Winners

Winners announced of a competition to predict student interest in science

Researchers at WPI, UPenn, UMass has announced the results of an educational data mining competition at the NorthEast Big Data Spoke Meeting at MIT, February 16th 2018.

The competition.

Our schools need tools to identify students who are interested in science, technology, engineering and mathematics (STEM) careers. “One purpose of this competition was to develop better tools to understand and predict students’ future interests in STEM careers.” said Dr. Heffernan, one of the competition organizers. Once these interests are known, young students can be supported and encouraged to continue their interest in science. 74 teams of researchers were given a very large stream of data (418 megabytes) and asked to predict which students would enter STEM graduate school programs and later STEM careers. They were told, for a sample of 514 students, which students' first job out of college was in a STEM career. (No personal identifiable information was given out; just student actions in the software -- such as answering “4” on a math question after pausing for 22 seconds -- and a single outcome measure, whether the former student is now pursuing a STEM career or not). The dataset for this competition followed 423 students for about 10 years, starting when they used an online mathematics system as middle-school students (from 2004-2006) through to when they graduated from college.

The participants.

Participants from several countries received access to extensive, de-identified click-stream data from middle school instructional software usage. Their job was to use data mining algorithms of their choice to predict a student’s first job out of college. Algorithms were used on the log data to correlate middle school students’ behavior within the software to predict high school and college outcomes and ultimately choice of career. The goal in hosting this competition was to make good predictions about student career choices and also to support the field of Data Mining for Education to learn from this competition.

Dr. Heffernan is the creator of the ASSISTments platform, the online mathematic software used by over 50,000 students a year in the U.S. The data for the competition came from students who used ASSISTments a decade ago, as well as data on whether these students had begun a STEM career after college.

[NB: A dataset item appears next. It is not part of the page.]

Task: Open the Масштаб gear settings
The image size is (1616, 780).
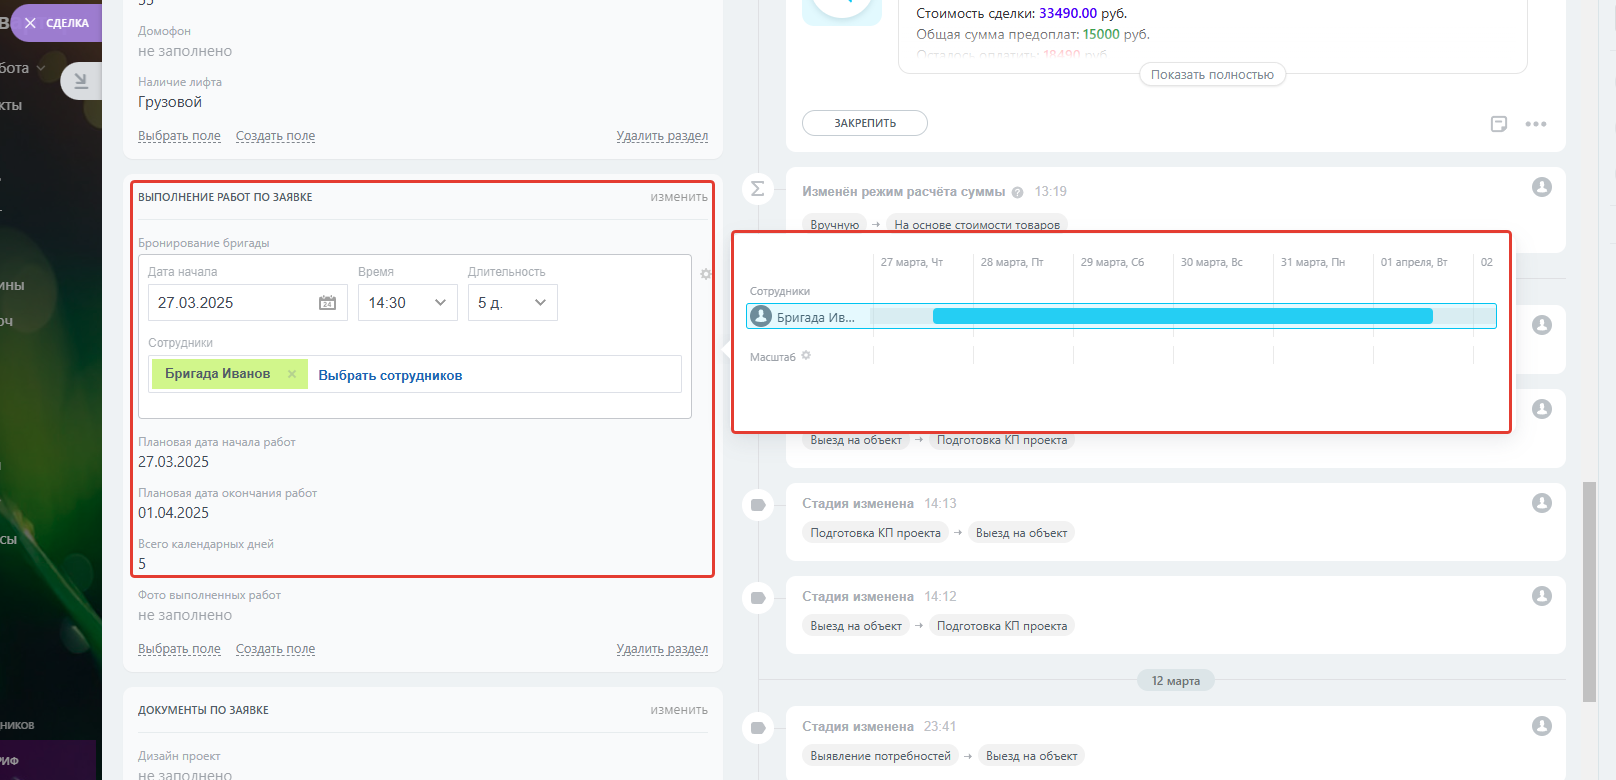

The National Science Foundation (NSF) had previously funded the creation and maintenance of this longitudinal data set, as well as tracking to which college these students went.

One of the other organizers, Dr. Ryan Baker of the UPenn, said, “We already knew that by using this data we could better predict state test scores, who will go on to college, and whether they will choose a STEM major. So for this competition, we asked participants to predict the next thing - Did the students wind up in a STEM career?'

Heffernan said, “It makes sense that students whose clickstream data shows they are more engaged in math class are probably more likely to go into a STEM career, and on the flip side, students who are bored, frustrated, off task, or confused are less likely to want to study more math. Researchers can detect who is losing interest in math, and these effects persist for over a decade.”

Announcement of winners.

74 research teams participated in the competition.

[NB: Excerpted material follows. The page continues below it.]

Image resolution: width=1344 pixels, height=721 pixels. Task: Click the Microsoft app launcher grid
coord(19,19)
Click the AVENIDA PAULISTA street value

The first place winning team of Chun Kit Yeung, Kai Yang, and Dit-yan Yeung is from the Hong Kong University of Science and Technology. They used a state-of- the-art “Deep Knowledge Tracing” model to predict student performance, combined with boosting algorithms. Prof. Yeung said, “It was great to participate in this challenge and to be recognized. We learned a lot about deep learning, and were glad to be given a chance to practice those skills.

The second place winner was Makhlouf Jihed from Japan’s Kyushu University, and third place honors went to the University of Michigan Data Science Team, a group that regularly competes in data competitions like this one.

The bigger picture.

Justin Reich, an assistant professor of Comparative Media Studies/Writing MIT, who hosted the meeting said this in reflection: “Open data is a crucial component of the future of science, and we are thrilled at the MIT Teaching Systems Lab to host the announcement of this important competition. It’s so exciting to see a global community of students and researchers collaborating to better understand how learning analytics can meaningfully support learners, while accounting for considerations of privacy and ethics. I applaud WPI and UPenn for sharing their data, and offering this competition in order to advance data science in education.”

Beverly Woolf, a Research Professor at UMass-Amherst, and director of the NSF grant that funded the project, said “One of our goals is to build a community of researchers and practitioners around gathering, storing, and analyzing data from schools, students and administrators. Development of longitudinal analyses to predict students’ career choice is one use of exploratory analyses to identify regular (or unusual) patterns in data, thus helping to formulate new scientific hypotheses. We are excited to provide this opportunity and associated training opportunity to winners of this competition.”